=== ФРАГМЕНТ ТЕКСТА ===
Страница 53 из 60
А потом, осенью семьдесят седьмого, ему вдруг стало худо.
Он не подавал виду, быть может, и сам еще не признавался себе, что возвратилась давняя его беда. Наверное, болей пока не было, только необъяснимая слабость. Мы жили на сборах в Кисловодске, ему нужно было лететь в Белград на матч Спасского с Корчным, чтобы поглядеть живьем на игру и состояние нашего будущего соперника, и так ему не хотелось этого делать, отрываться от меня… Он еще не осознавал происходящее, а тело уже знало все, и томление близкого конца уже разливалось в нем и диктовало ему поведение.
Все же он слетал в Белград. Возвратился с жалобой: тамошняя острая еда не пошла впрок. В животе появились резкие боли. Врачи поставили диагноз: аппендицит, – и потребовали немедленную операцию, но Фурман категорически отказался. «Если соглашусь, чтоб меня резали, так только в Ленинграде».
Он улетел в Ленинград, там сделали анализы – рак… Оперировать было поздно, метастазы прорвали, как взрыв, и поразили его всего.
===
**ПРИМЕНИТЕ ПРОЧИТАННОЕ:**
A – Ответьте коротко на вопросы по отрывку о болезни Фурмана:
(i) В каком городе проходили сборы?
(ii) Чей матч Фурман летал смотреть в Белград?
(iii) Какой диагноз поставили врачи после его возвращения?
B – Допишите отрывок о болезни Фурмана: продолжите повествование сразу после его последнего предложения.
=== УЧЕБНЫЙ МАТЕРИАЛ ===
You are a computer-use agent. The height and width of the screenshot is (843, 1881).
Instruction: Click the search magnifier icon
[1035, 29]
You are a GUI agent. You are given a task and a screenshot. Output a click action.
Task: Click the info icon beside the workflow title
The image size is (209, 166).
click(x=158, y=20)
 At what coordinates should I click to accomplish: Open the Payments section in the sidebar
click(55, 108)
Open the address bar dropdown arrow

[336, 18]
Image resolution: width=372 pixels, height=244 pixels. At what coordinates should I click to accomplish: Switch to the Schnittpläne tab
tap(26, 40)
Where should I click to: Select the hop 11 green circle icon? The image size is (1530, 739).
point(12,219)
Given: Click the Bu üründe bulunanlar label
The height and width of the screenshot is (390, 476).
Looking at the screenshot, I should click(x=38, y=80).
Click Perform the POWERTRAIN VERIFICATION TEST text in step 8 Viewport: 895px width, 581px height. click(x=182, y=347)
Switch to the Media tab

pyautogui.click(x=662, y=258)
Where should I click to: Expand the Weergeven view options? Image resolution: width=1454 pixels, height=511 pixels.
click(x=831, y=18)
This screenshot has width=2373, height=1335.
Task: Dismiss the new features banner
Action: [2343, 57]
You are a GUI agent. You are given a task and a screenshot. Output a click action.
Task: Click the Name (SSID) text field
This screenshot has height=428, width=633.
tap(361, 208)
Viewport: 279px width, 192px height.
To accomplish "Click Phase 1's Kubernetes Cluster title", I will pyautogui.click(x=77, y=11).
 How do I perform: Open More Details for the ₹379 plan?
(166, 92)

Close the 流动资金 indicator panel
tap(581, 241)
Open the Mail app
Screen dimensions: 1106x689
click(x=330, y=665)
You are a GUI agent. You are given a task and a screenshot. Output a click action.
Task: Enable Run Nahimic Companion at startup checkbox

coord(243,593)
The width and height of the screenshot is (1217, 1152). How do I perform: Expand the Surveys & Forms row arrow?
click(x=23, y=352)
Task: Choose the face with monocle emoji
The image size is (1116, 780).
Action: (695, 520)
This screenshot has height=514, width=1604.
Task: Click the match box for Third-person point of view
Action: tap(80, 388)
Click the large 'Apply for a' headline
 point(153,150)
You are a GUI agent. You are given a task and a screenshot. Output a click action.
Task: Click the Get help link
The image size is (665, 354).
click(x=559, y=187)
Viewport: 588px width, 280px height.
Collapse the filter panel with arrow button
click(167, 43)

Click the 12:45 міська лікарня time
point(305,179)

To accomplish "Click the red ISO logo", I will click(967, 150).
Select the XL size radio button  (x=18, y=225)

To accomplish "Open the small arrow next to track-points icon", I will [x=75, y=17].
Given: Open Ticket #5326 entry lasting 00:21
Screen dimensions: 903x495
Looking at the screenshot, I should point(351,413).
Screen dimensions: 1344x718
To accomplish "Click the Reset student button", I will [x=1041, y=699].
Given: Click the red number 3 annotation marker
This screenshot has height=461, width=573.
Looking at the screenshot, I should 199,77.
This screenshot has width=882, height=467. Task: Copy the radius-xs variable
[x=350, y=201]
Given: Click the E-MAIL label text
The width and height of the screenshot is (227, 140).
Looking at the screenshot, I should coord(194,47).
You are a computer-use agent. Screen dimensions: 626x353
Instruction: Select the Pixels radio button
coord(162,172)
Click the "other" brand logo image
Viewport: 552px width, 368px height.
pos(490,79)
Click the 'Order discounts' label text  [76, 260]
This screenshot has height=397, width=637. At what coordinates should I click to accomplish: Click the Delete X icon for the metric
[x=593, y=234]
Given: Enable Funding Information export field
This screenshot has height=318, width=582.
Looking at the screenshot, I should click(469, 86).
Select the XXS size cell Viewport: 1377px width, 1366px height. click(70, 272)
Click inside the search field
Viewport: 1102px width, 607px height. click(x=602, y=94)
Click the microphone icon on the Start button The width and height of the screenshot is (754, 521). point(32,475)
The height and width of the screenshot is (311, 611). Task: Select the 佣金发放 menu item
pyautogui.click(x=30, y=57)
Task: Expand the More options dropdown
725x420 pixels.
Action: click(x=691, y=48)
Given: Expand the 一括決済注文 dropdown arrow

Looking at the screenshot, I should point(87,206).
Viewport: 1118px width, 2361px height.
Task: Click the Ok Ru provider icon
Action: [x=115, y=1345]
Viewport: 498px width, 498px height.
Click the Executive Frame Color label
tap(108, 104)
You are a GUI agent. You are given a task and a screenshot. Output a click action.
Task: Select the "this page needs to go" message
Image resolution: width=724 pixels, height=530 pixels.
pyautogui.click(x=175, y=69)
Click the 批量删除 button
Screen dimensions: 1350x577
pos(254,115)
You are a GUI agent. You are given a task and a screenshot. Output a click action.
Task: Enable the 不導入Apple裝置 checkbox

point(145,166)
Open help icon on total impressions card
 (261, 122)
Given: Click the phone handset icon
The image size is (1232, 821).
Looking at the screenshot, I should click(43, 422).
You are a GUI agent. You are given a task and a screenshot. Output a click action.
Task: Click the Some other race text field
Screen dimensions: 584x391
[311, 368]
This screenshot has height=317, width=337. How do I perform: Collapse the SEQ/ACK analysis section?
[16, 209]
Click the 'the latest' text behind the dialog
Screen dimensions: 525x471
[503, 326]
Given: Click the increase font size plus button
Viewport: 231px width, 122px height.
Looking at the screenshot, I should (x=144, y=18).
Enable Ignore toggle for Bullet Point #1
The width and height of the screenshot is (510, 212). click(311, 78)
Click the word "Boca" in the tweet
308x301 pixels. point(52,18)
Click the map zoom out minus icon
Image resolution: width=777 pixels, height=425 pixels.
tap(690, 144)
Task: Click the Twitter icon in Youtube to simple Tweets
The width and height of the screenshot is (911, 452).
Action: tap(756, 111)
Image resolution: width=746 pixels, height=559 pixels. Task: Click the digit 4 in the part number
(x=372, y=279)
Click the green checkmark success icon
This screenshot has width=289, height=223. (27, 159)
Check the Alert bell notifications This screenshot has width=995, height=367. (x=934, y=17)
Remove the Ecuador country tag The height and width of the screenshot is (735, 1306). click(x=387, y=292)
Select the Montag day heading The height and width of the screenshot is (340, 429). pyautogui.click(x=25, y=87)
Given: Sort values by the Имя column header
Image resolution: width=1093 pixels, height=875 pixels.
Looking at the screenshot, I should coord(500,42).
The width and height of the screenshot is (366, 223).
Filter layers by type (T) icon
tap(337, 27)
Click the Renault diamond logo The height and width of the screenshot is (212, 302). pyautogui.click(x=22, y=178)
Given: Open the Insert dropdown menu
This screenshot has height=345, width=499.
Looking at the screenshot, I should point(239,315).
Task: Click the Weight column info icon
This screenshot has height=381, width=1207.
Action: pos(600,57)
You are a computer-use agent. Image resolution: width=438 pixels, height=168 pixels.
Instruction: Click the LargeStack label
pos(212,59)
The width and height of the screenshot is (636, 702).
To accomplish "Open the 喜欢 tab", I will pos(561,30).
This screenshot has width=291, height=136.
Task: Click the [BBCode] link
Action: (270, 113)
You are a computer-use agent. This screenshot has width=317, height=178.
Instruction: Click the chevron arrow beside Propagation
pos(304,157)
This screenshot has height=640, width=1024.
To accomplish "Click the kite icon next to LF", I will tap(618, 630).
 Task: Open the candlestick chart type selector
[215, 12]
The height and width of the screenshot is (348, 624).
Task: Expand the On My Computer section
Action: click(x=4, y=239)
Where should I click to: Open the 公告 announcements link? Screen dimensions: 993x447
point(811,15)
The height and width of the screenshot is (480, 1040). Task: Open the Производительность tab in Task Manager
===
**ОТВЕТЫ ПО НОМЕРАМ:**
A –
(i) В Кисловодске.
(ii) Матч Спасского с Корчным.
(iii) Аппендицит.

B –
Но он еще надеялся пожить. Понимал, что в Багио путь ему уже заказан, но от подготовки к матчу его могла освободить только смерть. И он размышлял над динамикой развития вкусов Корчного, прикидывал, куда он должен прийти и как его там лучше встретить. При общении с этим неунывающим, скорым на юмор человеком невозможно было представить, что он непрерывно терпит ужасные боли. Говорят, он впервые попросил обезболивающий укол только за две недели до смерти. Но до последнего дня он не был никому обузой. Помню, как накануне моего отлета в Югославию, мы сидели на подоконнике, грелись на ярком февральском солнце, слушали заоконную капель и смеялись, вспоминая старые любимые анекдоты. Больше я живым его не видел.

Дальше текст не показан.